Of course, Michael Lewis may mean something quite different from any of this - but if so, I haven't a clue what it is.

Posted
Of course the reality will be different. Chefs now occupy the archetypal niche of pop-stars for the adoration of the affluent middle-class, middle-aged and middle-educated. A group who seem to feel that, having parted with the annual wages of a Colombian family for a two hour meal, they can then post on e-gullet and say how bad it was.

FYI, the Gross National Income for Colombia is just over $2000 per capita. Now that's per capita not per family. So, let's assume four people to a family, so $8000 per family annual income, which is a low estimate. I don't know any "middle-class, middle-aged and middle-educated" who could afford to spend that on a single meal. Colombia is considered a Lower Middle Income country.

Now if you had used a different country, perhaps your argument would hold water. Wait, no it wouldn't. I had to search though a lot of South & Central American countries to find one considered a Low Income county (most of them are Lower Middle). The lowest I could find was Nicaragua, with a per capita income of about $420. Using our 4x calculation, that would make a family income of $1680. Now, I'm hardly saying that this is a lot of money or anything, but come on, very few of us have spent that kind of money on a meal. I know I never have and I'm pretty sure I would be considered upper-middle class.

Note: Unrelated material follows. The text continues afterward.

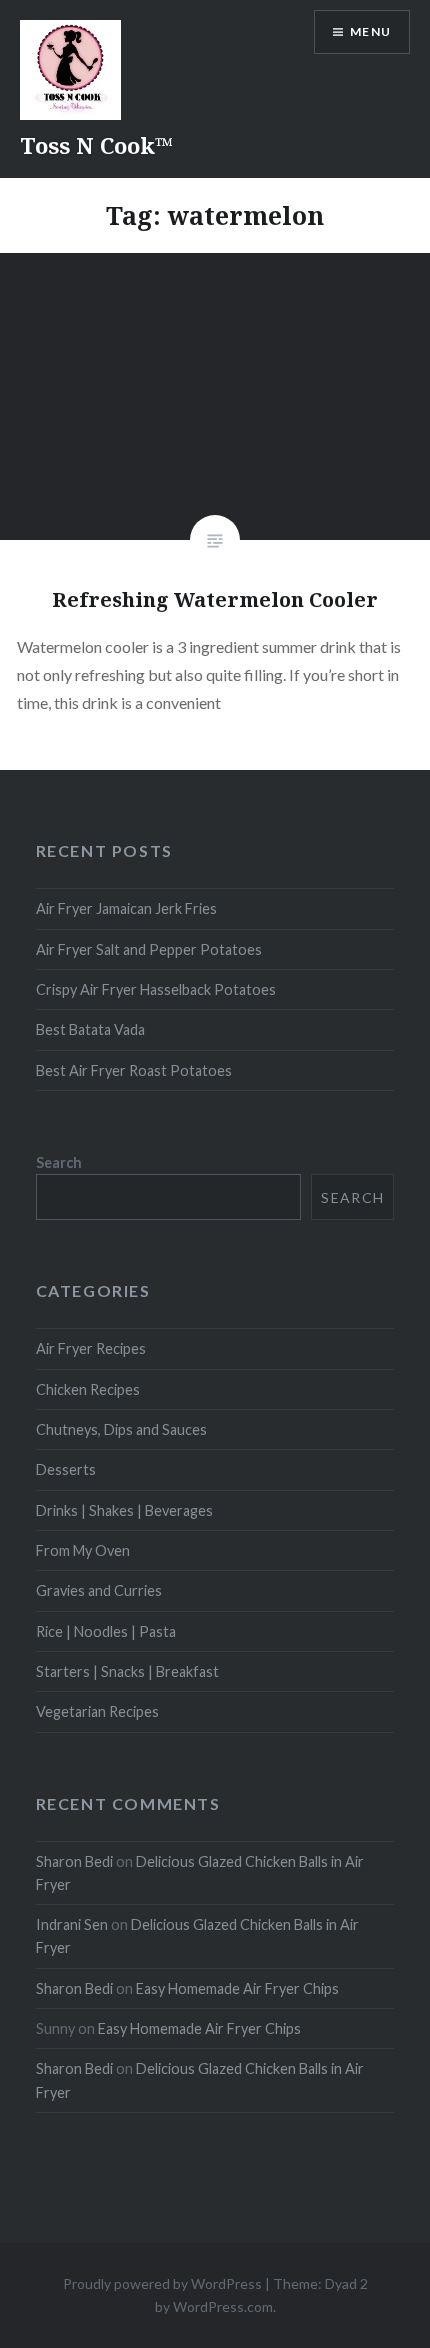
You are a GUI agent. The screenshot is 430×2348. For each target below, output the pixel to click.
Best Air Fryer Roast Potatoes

Marcus Samuelsson, the chef at New York's Aquavit restaurant, is quoted in this month's Food Arts:

"Food is becoming less country-driven and more and more flavor-driven, with each chef interpreting his or her vision."

True? False? Good? Bad?

I pretty much dissagree with this assessment. I think Samuelsson has been very influenced by his time in NYC. I feel that in this city that quote is 99% true. But for must other geographic areas it is less true. There may be a few examples out there of world cuisine, but the primary restaurant cuisine in most countries will be that of the country itself. Any fusion/world/chef driven cuisine will always be a distant second or third.